AFTER A DECADE AND A HALF of progress in legalizing on-demand abortion access, the efforts of activists in Argentina have met a new obstacle: COVID-19. Since 2008, the Campaign for Legal, Safe, and Free Abortion has produced a bill to legalize abortion on demand every two years to the Argentine Parliament in order to keep the drafted legislation from losing parliamentary status. In June of 2018, years of effort culminated in a historic, first-ever vote to legalize on-demand abortion pass the House, though it fell just short of passing the Senate—a bittersweet victory that saw massive turnout on the part of citizens in the capital. Including more than 700 presentations from across Argentinian society and representing one of the most extensive discussions in the history of the Parliament, the 2018 session and vote are thought largely responsible for the “Green Tide” of abortion legalization activism that has swept Latin America.

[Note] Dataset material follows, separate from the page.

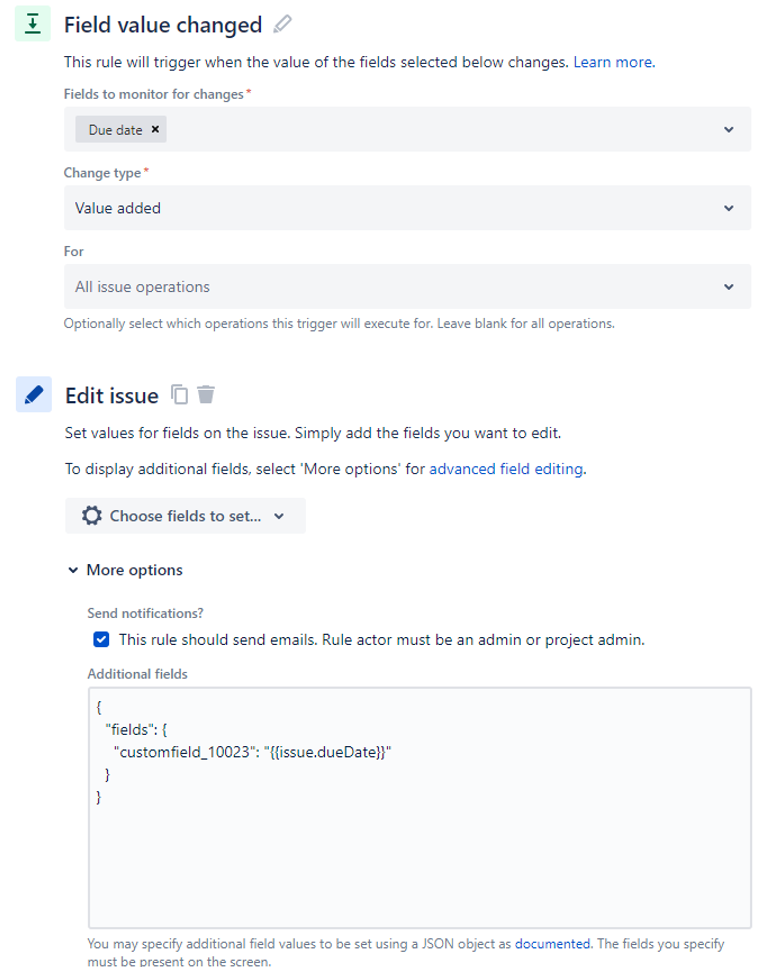This screenshot has width=767, height=967.
Task: Click the Edit issue pencil action icon
Action: (33, 395)

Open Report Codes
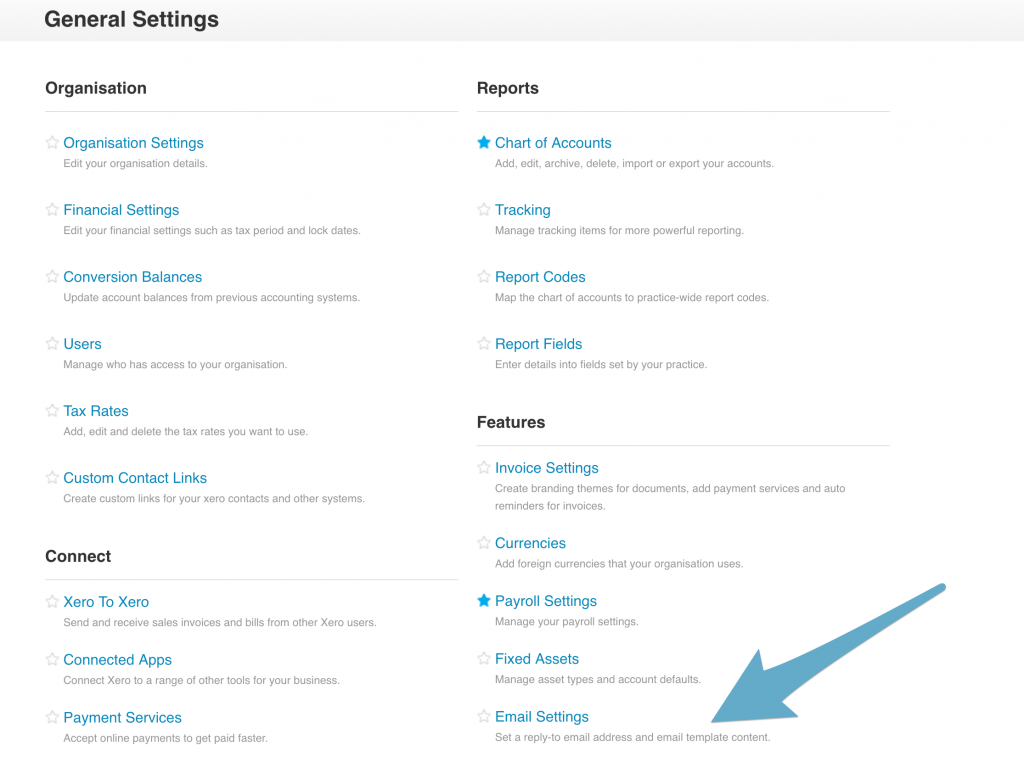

The start of 2020 saw hopes run high in Argentina that years of effort would finally end in legalization. The newly elected president, Alberto Fernández, was the first in Argentine political history to have included a campaign plank for legalized abortion. In February, Fernández reaffirmed his commitment to legalization, though held off on announcing the specifics of his proposed plan until after the March 8 International Women’s Day March—a move that aroused suspicions that this might represent an effort on the part of the newly elected president to negotiate the terms of his legislation with the hierarchy of the Catholic church behind closed doors.

Near global lockdowns generated by COVID-19 later in March brought all legislative debate and planning on the issue to a screeching halt, however. As lockdown drags on, activists now find themselves in a particular bind. Observers have credited much of the success of the 2018 efforts to mass demonstrations generated by activists in the lead-up to the vote—with a heavy presence on the ground in and around the capital working to physically represent national public opinion on the issue. Current lockdown conditions currently preclude such gatherings, though activists worry that calling a remote session of Congress to address the issue would foster too lax an environment to maintain or increase the momentum necessary not simply to decriminalize abortion, but to legalize it. However, with the hereto support of the president, as well that of the heads of the legislative commissions and the presidents of each congressional chamber, activists fear losing an unprecedented opportunity. With the Foundation for the Study and Research for Women estimating that only 20–25 percent of Argentina’s 350,000–450,000 abortions fall into the category of legally obtained, this life-threatening issue remains up in the air, as does the lifesaving legislation that could eradicate it.